SHDM 2 SESSION I: Digital Threats to Civic Space
Monday 11 May 2026
Statement by Dave Elseroad, Head of Advocacy & Geneva Office
Human Rights House Foundation
I am speaking today on behalf of Human Rights House Foundation, drawing on the experience of our Network of Human Rights Houses. The Network brings together human rights defenders within more than 80 organisations, active across Eastern and Western Europe, the Balkans and the Caucasus.
Many of our colleagues across the Network work in restrictive or high-risk environments. Some are displaced and work in exile. Others work in contexts where democratic institutions still exist, but pressure on civil society is becoming more systematic, including online.
The central point I want to make is this: digital threats are not peripheral to civil society space. They are now one of the key avenues through which civic space is restricted. When a defender is hacked, a journalist’s sources are exposed, an organisation’s website is blocked, spyware monitors private communications or records the intimate home life of an activist, or a smear campaign is amplified online, these are attacks on the ability of civil society to organise, communicate, document, advocate, and be trusted.
Across our Network, we see different country situations with different challenges, and we should be careful not to equate them. The risks faced by civil society in Belarus or Russia are not the same as those faced in Bosnia and Herzegovina or Serbia. But there are patterns that help us understand how digital pressure restricts civic space.

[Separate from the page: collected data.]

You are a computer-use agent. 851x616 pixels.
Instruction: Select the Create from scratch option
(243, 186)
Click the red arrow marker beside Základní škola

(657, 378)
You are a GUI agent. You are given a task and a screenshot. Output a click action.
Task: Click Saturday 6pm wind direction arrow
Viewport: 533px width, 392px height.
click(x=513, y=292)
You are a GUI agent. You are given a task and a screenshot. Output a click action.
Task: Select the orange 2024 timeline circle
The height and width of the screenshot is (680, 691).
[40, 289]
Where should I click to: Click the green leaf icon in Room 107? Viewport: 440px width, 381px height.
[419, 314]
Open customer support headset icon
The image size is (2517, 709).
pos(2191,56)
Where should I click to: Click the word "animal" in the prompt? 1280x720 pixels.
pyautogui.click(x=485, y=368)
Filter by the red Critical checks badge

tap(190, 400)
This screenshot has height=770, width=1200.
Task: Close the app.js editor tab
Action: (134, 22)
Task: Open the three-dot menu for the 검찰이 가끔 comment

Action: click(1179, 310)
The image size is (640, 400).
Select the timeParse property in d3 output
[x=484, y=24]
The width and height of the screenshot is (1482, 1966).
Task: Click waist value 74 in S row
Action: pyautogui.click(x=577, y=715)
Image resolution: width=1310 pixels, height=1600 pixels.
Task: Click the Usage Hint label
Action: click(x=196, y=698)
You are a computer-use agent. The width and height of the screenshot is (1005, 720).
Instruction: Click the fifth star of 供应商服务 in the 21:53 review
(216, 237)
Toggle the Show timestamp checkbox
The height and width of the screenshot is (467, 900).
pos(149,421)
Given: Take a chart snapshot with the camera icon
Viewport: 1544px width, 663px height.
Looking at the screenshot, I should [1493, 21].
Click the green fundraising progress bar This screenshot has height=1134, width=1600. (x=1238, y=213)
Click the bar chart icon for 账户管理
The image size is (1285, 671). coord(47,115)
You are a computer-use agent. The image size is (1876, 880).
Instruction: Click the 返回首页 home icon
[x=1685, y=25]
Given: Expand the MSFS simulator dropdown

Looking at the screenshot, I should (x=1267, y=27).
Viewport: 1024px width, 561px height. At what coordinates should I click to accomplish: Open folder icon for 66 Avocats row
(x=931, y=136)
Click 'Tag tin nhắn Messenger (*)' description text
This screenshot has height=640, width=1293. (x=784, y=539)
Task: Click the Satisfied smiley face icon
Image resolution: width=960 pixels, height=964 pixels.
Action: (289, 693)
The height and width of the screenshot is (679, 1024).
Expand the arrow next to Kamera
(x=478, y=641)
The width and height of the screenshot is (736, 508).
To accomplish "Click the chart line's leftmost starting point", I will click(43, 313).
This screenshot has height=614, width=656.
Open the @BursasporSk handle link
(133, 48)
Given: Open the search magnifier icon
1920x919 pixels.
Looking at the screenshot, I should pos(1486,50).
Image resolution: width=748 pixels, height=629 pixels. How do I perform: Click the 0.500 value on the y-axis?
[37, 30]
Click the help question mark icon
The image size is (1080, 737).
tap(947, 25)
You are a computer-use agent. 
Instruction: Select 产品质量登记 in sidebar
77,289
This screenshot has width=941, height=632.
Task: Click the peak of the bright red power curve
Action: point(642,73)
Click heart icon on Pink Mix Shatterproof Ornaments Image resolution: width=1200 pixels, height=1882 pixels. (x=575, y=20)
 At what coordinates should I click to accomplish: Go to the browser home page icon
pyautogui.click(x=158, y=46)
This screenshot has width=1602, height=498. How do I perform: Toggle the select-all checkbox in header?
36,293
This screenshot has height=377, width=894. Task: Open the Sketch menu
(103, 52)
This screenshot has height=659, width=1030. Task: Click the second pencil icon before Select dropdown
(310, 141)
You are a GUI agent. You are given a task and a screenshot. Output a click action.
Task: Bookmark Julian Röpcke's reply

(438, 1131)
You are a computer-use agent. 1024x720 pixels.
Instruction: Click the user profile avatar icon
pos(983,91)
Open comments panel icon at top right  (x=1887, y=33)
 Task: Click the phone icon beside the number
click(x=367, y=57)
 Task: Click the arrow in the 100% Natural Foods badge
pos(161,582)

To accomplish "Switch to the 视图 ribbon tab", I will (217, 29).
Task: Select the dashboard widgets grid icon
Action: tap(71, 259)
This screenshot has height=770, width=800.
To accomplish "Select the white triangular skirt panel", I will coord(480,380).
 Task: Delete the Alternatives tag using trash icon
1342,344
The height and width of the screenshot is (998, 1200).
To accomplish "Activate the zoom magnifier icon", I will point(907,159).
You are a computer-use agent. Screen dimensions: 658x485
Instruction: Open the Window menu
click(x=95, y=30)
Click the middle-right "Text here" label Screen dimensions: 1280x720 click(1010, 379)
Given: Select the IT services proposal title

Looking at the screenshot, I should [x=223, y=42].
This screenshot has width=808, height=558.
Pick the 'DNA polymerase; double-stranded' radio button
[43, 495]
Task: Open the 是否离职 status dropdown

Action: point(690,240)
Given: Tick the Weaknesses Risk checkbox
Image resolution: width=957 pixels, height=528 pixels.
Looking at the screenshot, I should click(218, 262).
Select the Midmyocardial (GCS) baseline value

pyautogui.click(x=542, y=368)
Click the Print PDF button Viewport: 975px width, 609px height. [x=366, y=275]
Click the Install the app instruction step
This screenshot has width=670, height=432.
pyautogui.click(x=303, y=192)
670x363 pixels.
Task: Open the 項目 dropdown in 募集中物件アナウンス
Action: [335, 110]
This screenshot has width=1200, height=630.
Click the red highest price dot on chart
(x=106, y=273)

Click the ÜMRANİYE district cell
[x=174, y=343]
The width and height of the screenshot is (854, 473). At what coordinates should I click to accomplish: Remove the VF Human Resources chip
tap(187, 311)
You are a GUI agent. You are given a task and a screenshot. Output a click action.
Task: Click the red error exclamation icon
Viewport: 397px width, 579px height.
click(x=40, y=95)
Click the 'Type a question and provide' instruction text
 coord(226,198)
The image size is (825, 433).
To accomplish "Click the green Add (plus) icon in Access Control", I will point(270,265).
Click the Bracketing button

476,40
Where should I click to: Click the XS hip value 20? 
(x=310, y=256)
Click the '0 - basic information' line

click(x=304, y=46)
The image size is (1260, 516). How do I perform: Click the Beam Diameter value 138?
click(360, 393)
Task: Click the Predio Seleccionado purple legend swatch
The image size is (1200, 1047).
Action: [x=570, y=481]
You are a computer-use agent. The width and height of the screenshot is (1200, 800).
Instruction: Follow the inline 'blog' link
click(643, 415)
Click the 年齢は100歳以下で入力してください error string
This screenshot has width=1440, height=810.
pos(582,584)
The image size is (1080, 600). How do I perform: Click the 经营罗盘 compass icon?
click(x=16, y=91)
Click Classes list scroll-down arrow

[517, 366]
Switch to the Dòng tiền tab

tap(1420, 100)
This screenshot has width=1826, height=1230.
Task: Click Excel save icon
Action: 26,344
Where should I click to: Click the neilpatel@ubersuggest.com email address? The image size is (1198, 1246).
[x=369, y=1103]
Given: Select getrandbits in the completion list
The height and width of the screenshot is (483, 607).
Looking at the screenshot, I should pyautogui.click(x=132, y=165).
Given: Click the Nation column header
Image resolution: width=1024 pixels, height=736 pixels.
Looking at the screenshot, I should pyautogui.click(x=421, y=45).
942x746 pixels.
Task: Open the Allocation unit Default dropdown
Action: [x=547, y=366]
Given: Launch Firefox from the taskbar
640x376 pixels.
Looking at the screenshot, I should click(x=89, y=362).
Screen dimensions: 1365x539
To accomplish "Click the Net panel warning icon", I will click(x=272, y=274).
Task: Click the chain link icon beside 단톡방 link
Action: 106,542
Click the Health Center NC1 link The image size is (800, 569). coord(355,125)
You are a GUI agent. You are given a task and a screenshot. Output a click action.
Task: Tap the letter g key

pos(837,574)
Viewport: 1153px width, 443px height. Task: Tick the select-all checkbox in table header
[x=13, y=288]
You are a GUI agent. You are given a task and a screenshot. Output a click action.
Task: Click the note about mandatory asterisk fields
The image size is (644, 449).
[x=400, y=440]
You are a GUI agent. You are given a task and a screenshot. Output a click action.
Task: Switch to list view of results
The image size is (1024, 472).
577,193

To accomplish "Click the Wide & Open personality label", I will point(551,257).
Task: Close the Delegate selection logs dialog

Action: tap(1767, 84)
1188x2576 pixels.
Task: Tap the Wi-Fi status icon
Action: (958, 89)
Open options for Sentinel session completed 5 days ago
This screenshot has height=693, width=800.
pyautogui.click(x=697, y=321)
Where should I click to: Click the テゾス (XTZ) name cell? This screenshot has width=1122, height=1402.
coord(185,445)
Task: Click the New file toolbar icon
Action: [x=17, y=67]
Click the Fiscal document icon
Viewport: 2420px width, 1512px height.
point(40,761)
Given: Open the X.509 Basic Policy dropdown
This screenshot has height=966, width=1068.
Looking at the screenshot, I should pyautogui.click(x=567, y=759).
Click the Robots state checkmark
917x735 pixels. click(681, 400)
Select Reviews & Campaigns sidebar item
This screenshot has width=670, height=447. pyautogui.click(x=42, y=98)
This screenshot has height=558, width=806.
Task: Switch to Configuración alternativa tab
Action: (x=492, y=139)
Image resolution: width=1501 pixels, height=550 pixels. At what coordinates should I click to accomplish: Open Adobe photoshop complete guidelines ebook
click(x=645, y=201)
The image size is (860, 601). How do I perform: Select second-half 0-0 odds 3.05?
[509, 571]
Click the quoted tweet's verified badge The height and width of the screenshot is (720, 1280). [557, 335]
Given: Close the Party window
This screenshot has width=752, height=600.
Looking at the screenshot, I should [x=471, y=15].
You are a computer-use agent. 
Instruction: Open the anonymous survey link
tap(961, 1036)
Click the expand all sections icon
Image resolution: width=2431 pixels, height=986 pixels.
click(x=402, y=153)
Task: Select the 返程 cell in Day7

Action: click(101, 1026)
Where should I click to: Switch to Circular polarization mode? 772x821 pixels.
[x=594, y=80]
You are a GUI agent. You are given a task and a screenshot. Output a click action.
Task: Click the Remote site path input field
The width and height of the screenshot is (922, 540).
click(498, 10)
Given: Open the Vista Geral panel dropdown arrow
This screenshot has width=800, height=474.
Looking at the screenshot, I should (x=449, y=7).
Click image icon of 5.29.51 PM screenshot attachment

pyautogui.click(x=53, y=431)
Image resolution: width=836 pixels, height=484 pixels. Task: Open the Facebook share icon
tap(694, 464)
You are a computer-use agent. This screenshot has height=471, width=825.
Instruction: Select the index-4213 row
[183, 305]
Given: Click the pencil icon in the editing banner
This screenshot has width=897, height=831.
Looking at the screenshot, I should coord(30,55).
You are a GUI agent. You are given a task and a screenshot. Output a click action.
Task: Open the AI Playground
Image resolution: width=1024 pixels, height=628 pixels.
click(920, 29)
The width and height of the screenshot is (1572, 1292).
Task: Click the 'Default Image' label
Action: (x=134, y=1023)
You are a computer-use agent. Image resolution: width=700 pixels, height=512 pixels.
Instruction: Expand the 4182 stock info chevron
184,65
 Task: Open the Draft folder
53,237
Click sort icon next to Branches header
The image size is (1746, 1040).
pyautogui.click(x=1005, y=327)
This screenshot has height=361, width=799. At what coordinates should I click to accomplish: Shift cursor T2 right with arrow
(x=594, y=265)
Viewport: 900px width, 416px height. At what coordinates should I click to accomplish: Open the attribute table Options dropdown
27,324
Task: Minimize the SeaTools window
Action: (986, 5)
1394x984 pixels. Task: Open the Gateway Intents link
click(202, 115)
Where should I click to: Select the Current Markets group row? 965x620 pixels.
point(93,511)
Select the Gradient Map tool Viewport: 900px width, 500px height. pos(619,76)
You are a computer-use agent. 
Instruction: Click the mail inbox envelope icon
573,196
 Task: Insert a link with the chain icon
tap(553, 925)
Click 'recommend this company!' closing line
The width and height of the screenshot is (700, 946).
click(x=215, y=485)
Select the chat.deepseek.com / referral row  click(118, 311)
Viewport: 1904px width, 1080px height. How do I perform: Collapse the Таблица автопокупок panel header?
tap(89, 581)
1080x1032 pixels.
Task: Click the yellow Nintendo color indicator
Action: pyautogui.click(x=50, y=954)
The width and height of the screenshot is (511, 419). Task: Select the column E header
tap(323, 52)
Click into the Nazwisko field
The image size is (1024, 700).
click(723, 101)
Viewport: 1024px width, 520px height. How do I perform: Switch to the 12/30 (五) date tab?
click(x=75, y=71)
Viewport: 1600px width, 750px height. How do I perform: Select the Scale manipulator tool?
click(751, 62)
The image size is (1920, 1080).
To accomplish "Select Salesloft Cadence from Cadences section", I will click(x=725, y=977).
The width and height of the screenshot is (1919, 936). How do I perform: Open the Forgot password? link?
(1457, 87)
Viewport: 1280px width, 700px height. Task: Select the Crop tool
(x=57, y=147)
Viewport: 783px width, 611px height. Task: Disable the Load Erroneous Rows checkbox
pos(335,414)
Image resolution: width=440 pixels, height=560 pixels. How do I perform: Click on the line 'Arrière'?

In Belarus, online association with independent media, civil society organisations, or human rights content can itself become dangerous. Social media activity, subscriptions, reposts, or sharing material labelled as “extremist” can expose individuals to administrative or criminal consequences. Even seemingly benign digital activities are used as evidence and as tools for intimidation.
In Russia, the labelling of independent organisations as “undesirable”, “extremist”, or even “terrorist” is reinforced by monitoring online activity and criminalising cooperation with those organisations. Recent HRHF reporting shows a shift from prosecuting publishers of independent information to intimidating and prosecuting its consumers and readers, including people who share links, comment in channels, or search for banned material, including via VPN. A message, donation, repost, search, or professional contact can become part of a criminal case.
In Azerbaijan, digital surveillance and online targeting sit within a wider pattern of pressure against independent journalists, human rights defenders, and civic activists. Device seizures, access to private communications, and misuse of personal data can deepen risks for people already vulnerable to detention, travel bans, and criminal charges. Some defenders have even had spy cameras monitoring them within their own homes, and the footage later used against them.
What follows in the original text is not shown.